When I first moved to New York, I was amazed at how everyone here got bacon, egg and cheese sandwiches from the corner deli for breakfast. It was a thing. An established thing. A mostly weekend, thing, but you get the point. And here I was unaware of this thing, as I was with Bialys. I never had Bialys. I didn’t grow up with Bialys. And, I didn’t grow up with bacon, egg and cheese sandwiches. Clearly I missed out on some things earlier in life.
The point is this: the combination of salty, cured pork, egg, cheese, and starch is a world unto itself. And, the classic quiche Lorraine is part of that world. Oh, that beautiful, beautiful world.
As the name suggests, quiche Lorraine comes from the Lorraine region of France/Germany. I use the slash, because while the Lorraine region is part of France today, it has, over its long history, gone back and forth between French and German ownership. In fact, quiche is originally a German dish which was adopted and now is mostly associated with French cuisine. As such, it is one of the standards of bistro fare, invariable served with a green salad in the cafes of France.
For this lovely, light quiche Lorraine, we used the following ingredients:
1 1/2 c flour
6 Tbs. cold butter
2 Tbs. olive oil
1 Tbs. water
1/2 tsp. salt
1/2 tsp. black pepper
1 cup creme fraiche
5 slices thick cut bacon
1/2 lb. Comté cheese, grated
For the crust:
While I normally make dough by hand, I use a food processor for this crust. The reason is that it is much easier the cut up the butter while incorporating it with the rest of the dough at the same time in a food processor. And, this makes making a crust so easy, that you should never have an excuse for not whipping up a quick crust for your tarts, quiches, etc. This is my go-to recipe that I use for many different fillings. Simply put everything into your food processor and pulse it until you have a crumbly mixture. This should only take about a minute or so. If your dough is too dry, add a bit more olive oil. Never add more water, it will make your dough hard after baking.
When you’re done pulsing, be aware that your dough is not going to be a cohesive ball, but rather a dry, crumbly pile of stuff. This is exactly what you want. I pour out the contents of the food processor bowl onto a sheet of plastic wrap, and shape the dough in a ball with my hands. It should hold together every so slightly. Once you have a ball, place this in the fridge for at least 30 minutes. Now is a good time to preheat your oven to 375 degrees.
Now mix up your custard. I start by rendering the bacon slices. I used very thick cut, cured bacon from our local market. Traditionally, quiche calls for “lardons” which are thick cubes of pork fat (with a little meat on them) that are everywhere in French cuisine. Thick bacon is essentially the same thing. Once you bacon is cooked, set it aside on a paper towel to drain.
In a bowl, combine eggs, creme fraiche (I use homemade, for which we posted a recipe here), grated cheese (although, save a bit for the top), herbs, a pinch of nutmeg, and salt and pepper. This is your basic custard. I then cut up the cooked bacon into small pieces and mix into the custard. Creme fraiche is an important ingredient here, it’s what makes your quiche light and fluffy. If you see a recipe that calls for milk or regular cream, just walk away. Go for the creme fraiche, you will not regret it. The texture of the cooked custard will be exactly what you’re looking for in a quiche: soft, delicate, light, fluffy.
As far as quiche goes, you don’t need to get more complicated than this. The favors of simplicity, here, are astounding. Before adding onion, mushroom, broccoli, and a litany of other vegetables to your quiche, try it out as a basic recipe. You may never go back to those overcomplicated vegetable pies.

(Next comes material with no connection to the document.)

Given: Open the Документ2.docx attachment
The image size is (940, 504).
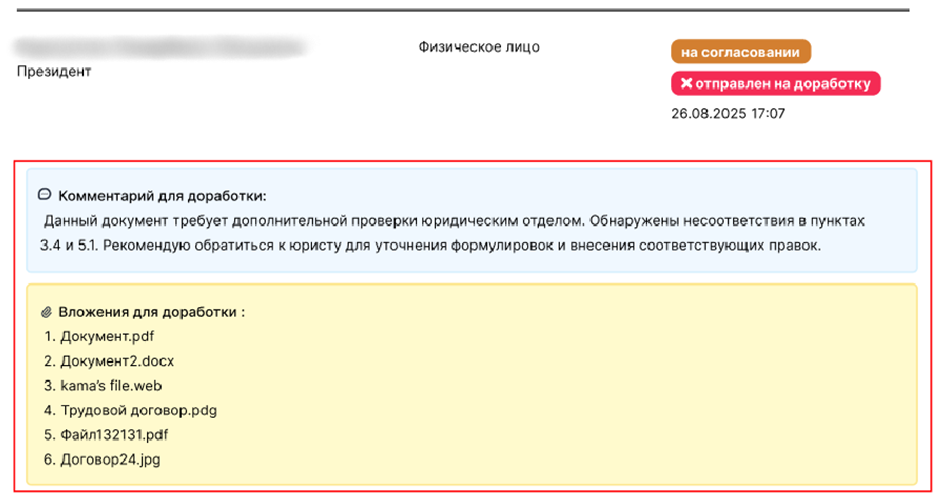Looking at the screenshot, I should coord(117,361).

Once your custard is ready, take your dough ball out of the fridge, roll out and place in a tart pan. This dough almost invariably will crumble apart and you have to work it with your hands. This is okay. This is what you want. You are not going to have the perfect, once piece pie crust that you get from the frozen food aisle. But, you will also always have an amazing crust with great, soft, almost ephemeral texture.
Pour your custard into the shaped crust, and top with a bit extra grated Comté. Then, bake in a 375 degree oven until the top is brown and a knife comes out clean.
The hardest part of quiche: you must let it sit before slicing into it. The eggs need to set completely. The crust needs to set completely. Walk away. Leave the house. Run some errands. Take the dog out. Clean the bathroom. Do some laundry. I don’t care what you do, but resist the urge to cut into the quiche immediately. Let it set for at least 30 minutes before you cut into it. You will get better slices and less hassle.
As is tradition, serve your quiche with a simple green salad with homemade vinaigrette. It’s also good to have with some fresh fruit.
As Fall begins, it’s a great time to invite your friends over for a hearty season welcoming brunch. I can guarantee they will love this dish.